Institute of Mathematics and Computer Sciences, University of São Paulo, São Carlos 13566-590, Brazil.
Department of Environmental Microbiology, Helmholtz Centre for Environmental Research-UFZ GmbH, Leipzig, Saxony, Germany.
Brief Bioinform. 2022 Jul 18;23(4). doi: 10.1093/bib/bbac218.

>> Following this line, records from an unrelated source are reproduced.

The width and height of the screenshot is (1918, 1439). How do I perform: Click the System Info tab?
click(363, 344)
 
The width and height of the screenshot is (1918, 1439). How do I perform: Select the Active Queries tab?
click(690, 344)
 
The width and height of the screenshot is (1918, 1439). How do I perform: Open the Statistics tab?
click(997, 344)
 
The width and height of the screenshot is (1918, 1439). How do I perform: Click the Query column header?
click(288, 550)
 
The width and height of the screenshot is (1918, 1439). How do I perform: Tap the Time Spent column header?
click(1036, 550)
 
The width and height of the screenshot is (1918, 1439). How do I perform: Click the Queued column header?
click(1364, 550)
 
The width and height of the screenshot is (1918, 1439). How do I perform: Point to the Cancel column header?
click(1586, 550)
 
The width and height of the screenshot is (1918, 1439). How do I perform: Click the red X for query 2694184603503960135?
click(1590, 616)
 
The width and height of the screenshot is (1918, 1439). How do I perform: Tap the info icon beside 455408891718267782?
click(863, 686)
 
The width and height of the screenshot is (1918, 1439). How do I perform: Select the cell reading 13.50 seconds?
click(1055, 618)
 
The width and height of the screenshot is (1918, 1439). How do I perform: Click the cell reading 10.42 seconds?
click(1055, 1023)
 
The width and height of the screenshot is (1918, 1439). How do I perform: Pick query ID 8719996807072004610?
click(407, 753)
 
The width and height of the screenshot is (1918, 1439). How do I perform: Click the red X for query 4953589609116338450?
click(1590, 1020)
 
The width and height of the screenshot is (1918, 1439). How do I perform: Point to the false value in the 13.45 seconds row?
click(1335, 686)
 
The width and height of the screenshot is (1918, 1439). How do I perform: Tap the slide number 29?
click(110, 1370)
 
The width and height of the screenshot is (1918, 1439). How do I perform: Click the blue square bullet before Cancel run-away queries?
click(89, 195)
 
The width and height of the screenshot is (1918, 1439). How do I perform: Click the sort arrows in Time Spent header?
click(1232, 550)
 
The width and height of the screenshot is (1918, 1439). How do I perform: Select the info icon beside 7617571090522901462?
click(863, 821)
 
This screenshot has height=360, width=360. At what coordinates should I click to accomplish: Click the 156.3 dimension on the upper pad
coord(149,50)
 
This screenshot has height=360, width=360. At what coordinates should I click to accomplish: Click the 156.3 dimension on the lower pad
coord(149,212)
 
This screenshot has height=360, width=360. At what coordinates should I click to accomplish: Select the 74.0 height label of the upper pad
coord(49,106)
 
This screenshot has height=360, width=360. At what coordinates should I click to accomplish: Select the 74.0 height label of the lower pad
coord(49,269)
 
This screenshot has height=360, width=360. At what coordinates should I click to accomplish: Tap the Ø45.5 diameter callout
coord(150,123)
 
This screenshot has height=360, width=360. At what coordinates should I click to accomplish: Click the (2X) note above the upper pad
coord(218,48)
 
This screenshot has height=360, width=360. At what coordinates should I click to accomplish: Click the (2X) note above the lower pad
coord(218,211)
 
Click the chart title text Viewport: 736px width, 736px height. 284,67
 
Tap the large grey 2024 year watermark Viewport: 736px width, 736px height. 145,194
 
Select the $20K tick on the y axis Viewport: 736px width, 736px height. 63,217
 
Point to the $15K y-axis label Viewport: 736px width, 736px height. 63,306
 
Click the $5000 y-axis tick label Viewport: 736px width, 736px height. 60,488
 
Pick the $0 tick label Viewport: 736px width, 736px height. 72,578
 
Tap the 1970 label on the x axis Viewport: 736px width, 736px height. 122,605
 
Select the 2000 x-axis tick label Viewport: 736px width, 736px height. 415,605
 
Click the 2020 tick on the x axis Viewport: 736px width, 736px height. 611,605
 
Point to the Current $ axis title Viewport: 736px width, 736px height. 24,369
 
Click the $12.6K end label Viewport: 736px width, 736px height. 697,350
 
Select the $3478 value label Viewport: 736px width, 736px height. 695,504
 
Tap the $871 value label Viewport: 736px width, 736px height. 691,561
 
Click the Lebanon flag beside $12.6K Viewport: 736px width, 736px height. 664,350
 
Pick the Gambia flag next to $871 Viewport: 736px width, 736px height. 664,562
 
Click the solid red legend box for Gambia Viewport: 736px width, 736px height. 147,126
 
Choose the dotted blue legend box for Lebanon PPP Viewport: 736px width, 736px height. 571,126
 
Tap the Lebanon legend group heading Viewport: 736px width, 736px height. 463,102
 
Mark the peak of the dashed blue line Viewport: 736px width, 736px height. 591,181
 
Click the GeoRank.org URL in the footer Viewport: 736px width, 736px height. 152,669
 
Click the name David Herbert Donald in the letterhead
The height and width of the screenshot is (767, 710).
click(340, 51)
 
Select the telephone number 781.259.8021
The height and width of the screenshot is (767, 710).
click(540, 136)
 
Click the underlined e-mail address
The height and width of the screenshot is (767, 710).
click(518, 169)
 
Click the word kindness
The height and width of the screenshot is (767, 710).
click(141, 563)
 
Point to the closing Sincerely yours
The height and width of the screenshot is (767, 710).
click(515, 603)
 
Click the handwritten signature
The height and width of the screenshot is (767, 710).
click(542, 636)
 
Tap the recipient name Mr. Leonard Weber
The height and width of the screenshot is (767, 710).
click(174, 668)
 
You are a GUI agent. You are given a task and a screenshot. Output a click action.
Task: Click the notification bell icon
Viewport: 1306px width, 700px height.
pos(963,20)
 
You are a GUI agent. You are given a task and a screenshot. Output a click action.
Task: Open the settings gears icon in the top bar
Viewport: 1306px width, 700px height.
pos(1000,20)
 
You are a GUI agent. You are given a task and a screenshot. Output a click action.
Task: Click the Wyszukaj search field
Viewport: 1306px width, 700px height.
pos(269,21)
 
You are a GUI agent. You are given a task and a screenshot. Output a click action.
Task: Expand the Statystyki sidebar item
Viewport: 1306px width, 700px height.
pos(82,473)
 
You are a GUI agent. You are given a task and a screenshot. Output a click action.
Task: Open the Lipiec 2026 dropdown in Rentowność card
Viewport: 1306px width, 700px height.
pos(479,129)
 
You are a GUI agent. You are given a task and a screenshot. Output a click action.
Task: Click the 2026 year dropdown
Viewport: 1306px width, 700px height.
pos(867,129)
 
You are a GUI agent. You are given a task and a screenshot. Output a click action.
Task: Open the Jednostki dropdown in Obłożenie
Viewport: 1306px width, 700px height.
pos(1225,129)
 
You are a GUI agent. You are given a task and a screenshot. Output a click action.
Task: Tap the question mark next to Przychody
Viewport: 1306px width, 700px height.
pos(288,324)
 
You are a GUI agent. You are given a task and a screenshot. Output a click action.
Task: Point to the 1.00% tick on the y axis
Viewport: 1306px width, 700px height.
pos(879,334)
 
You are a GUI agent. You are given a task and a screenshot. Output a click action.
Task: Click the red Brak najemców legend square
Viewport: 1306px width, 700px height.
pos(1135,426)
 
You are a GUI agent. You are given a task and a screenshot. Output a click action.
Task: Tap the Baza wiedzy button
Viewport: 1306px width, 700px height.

Recent technological advances have led to an exponential expansion of biological sequence data and extraction of meaningful information through Machine Learning (ML) algorithms. This knowledge has improved the understanding of mechanisms related to several fatal diseases, e.g. Cancer and coronavirus disease 2019, helping to develop innovative solutions, such as CRISPR-based gene editing, coronavirus vaccine and precision medicine. These advances benefit our society and economy, directly impacting people's lives in various areas, such as health care, drug discovery, forensic analysis and food processing. Nevertheless, ML-based approaches to biological data require representative, quantitative and informative features. Many ML algorithms can handle only numerical data, and therefore sequences need to be translated into a numerical feature vector. This process, known as feature extraction, is a fundamental step for developing high-quality ML-based models in bioinformatics, by allowing the feature engineering stage, with design and selection of suitable features. Feature engineering, ML algorithm selection and hyperparameter tuning are often manual and time-consuming processes, requiring extensive domain knowledge. To deal with this problem, we present a new package: BioAutoML. BioAutoML automatically runs an end-to-end ML pipeline, extracting numerical and informative features from biological sequence databases, using the MathFeature package, and automating the feature selection, ML algorithm(s) recommendation and tuning of the selected algorithm(s) hyperparameters, using Automated ML (AutoML). BioAutoML has two components, divided into four modules: (1) automated feature engineering (feature extraction and selection modules) and (2) Metalearning (algorithm recommendation and hyper-parameter tuning modules). We experimentally evaluate BioAutoML in two different scenarios: (i) prediction of the three main classes of noncoding RNAs (ncRNAs) and (ii) prediction of the eight categories of ncRNAs in bacteria, including housekeeping and regulatory types. To assess BioAutoML predictive performance, it is experimentally compared with two other AutoML tools (RECIPE and TPOT). According to the experimental results, BioAutoML can accelerate new studies, reducing the cost of feature engineering processing and either keeping or improving predictive performance. BioAutoML is freely available at https://github.com/Bonidia/BioAutoML.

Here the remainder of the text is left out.